(begin)

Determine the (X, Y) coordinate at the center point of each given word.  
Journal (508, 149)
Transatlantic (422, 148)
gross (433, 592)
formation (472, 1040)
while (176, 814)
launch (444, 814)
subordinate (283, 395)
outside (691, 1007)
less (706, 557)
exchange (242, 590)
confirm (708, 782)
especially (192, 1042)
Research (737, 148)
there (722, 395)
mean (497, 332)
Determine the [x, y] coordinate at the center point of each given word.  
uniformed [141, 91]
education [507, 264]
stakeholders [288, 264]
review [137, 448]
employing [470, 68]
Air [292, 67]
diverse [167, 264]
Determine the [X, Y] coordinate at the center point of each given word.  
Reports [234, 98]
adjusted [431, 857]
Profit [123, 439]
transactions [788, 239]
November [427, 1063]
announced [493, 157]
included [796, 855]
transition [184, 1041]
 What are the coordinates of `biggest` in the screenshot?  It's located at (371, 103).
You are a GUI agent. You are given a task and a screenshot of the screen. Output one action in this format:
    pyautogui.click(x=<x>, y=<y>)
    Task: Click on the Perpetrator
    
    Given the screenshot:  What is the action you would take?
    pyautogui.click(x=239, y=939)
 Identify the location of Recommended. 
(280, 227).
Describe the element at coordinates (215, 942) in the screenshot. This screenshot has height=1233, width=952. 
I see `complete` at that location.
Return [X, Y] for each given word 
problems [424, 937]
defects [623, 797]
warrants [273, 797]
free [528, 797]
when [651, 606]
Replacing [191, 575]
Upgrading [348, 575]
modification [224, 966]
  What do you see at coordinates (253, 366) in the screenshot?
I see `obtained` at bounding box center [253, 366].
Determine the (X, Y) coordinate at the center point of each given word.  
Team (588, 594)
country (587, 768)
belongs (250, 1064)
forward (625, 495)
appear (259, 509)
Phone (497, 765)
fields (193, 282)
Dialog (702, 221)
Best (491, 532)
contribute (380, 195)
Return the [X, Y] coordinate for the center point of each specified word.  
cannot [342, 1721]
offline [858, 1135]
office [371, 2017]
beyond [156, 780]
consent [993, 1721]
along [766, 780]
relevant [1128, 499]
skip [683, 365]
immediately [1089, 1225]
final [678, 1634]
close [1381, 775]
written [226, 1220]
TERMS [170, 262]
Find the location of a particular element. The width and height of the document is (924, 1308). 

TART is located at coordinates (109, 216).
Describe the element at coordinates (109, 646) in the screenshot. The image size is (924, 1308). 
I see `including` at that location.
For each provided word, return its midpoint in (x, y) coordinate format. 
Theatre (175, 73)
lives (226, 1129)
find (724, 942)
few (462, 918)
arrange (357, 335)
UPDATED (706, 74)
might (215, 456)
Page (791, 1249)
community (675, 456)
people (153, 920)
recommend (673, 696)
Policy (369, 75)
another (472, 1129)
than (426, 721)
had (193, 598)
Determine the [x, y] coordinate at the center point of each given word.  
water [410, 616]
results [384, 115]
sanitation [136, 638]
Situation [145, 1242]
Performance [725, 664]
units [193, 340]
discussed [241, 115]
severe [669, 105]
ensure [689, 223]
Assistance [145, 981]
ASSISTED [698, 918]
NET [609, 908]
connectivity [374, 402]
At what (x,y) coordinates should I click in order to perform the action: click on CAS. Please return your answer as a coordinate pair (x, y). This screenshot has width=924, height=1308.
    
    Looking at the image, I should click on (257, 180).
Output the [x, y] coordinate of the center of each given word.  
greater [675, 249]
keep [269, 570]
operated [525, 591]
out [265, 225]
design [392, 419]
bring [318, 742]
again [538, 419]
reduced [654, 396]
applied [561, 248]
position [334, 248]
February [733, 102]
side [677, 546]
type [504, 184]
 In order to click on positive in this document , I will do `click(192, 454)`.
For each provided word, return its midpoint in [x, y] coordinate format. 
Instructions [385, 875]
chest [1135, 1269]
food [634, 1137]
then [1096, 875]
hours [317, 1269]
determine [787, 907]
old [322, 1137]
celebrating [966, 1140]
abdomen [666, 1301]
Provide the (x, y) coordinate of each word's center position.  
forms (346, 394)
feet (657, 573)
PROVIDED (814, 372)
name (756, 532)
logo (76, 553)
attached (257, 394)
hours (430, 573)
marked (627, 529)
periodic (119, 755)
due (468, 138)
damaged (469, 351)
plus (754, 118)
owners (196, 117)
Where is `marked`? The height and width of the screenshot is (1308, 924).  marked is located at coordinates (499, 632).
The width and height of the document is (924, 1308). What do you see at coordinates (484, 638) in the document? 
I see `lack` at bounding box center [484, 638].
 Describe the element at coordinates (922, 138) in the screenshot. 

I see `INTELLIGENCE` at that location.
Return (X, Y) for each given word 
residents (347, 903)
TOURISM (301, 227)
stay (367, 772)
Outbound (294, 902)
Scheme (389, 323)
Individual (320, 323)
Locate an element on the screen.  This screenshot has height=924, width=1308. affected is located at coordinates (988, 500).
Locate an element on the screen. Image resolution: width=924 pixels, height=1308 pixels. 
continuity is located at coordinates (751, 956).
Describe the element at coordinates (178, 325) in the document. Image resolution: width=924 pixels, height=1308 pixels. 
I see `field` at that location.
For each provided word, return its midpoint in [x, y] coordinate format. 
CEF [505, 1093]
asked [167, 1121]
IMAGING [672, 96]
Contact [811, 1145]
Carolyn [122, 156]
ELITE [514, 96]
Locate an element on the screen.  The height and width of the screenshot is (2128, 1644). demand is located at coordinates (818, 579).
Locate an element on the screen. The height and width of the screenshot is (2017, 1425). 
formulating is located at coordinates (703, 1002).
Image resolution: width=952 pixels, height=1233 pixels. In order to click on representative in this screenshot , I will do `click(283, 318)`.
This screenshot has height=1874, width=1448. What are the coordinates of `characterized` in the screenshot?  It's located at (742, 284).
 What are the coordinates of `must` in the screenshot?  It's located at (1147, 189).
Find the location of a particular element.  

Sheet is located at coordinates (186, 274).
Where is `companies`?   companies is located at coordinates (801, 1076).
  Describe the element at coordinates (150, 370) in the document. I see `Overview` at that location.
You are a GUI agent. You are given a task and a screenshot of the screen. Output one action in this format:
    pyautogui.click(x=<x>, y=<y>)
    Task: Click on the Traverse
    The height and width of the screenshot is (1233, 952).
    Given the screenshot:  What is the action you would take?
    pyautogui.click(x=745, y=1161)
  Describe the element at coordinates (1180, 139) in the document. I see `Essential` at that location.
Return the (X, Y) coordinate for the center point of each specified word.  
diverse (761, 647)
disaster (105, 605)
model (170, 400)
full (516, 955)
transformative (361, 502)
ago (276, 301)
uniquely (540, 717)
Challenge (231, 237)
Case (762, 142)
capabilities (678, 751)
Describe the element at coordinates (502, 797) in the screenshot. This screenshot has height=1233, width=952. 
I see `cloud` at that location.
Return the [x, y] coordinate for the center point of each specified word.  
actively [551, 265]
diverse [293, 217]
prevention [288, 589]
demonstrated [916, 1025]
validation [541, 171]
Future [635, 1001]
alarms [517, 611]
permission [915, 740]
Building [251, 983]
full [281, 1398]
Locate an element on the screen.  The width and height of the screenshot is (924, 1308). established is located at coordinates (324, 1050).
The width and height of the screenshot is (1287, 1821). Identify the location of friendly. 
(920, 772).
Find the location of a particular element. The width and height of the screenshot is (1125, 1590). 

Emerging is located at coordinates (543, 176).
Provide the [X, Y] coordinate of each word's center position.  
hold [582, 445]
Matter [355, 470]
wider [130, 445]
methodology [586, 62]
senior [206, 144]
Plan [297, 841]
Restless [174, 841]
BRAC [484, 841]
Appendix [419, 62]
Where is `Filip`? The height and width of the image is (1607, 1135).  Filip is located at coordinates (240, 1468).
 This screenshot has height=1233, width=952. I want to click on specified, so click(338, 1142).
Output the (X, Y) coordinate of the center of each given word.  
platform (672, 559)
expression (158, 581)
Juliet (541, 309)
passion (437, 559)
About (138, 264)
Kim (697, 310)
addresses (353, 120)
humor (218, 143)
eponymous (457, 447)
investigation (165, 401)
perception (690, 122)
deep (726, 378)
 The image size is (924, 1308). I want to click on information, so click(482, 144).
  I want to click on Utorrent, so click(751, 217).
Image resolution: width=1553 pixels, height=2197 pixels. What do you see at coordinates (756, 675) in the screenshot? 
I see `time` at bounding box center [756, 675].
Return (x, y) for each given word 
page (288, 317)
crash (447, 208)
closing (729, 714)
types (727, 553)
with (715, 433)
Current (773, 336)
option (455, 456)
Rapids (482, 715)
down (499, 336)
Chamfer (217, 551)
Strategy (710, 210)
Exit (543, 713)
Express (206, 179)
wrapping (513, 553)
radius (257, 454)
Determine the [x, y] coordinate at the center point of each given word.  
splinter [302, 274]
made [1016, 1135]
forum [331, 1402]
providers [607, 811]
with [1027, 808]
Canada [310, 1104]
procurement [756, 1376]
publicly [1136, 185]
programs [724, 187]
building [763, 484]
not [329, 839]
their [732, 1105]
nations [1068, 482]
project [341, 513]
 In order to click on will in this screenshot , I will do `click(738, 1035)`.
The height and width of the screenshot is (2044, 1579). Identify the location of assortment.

(end)

Rewrite everything from the line containing "outside (691, 1007)" down to the line containing "included [796, 855]", both ends included, and keep every line, even those without coordinates. Multiply each coordinate in the answers by 0.75 and round to whole numbers, with halves going up.

outside (518, 755)
less (530, 418)
exchange (182, 443)
confirm (531, 587)
especially (144, 782)
Research (553, 111)
there (542, 296)
mean (373, 249)
Determine the [x, y] coordinate at the center point of each given word.  
uniformed [106, 68]
education [380, 198]
stakeholders [216, 198]
review [103, 336]
employing [353, 51]
Air [219, 50]
diverse [125, 198]
Determine the [X, Y] coordinate at the center point of each given word.  
Reports [176, 74]
adjusted [323, 643]
Profit [92, 329]
transactions [591, 179]
November [320, 797]
announced [370, 118]
included [597, 641]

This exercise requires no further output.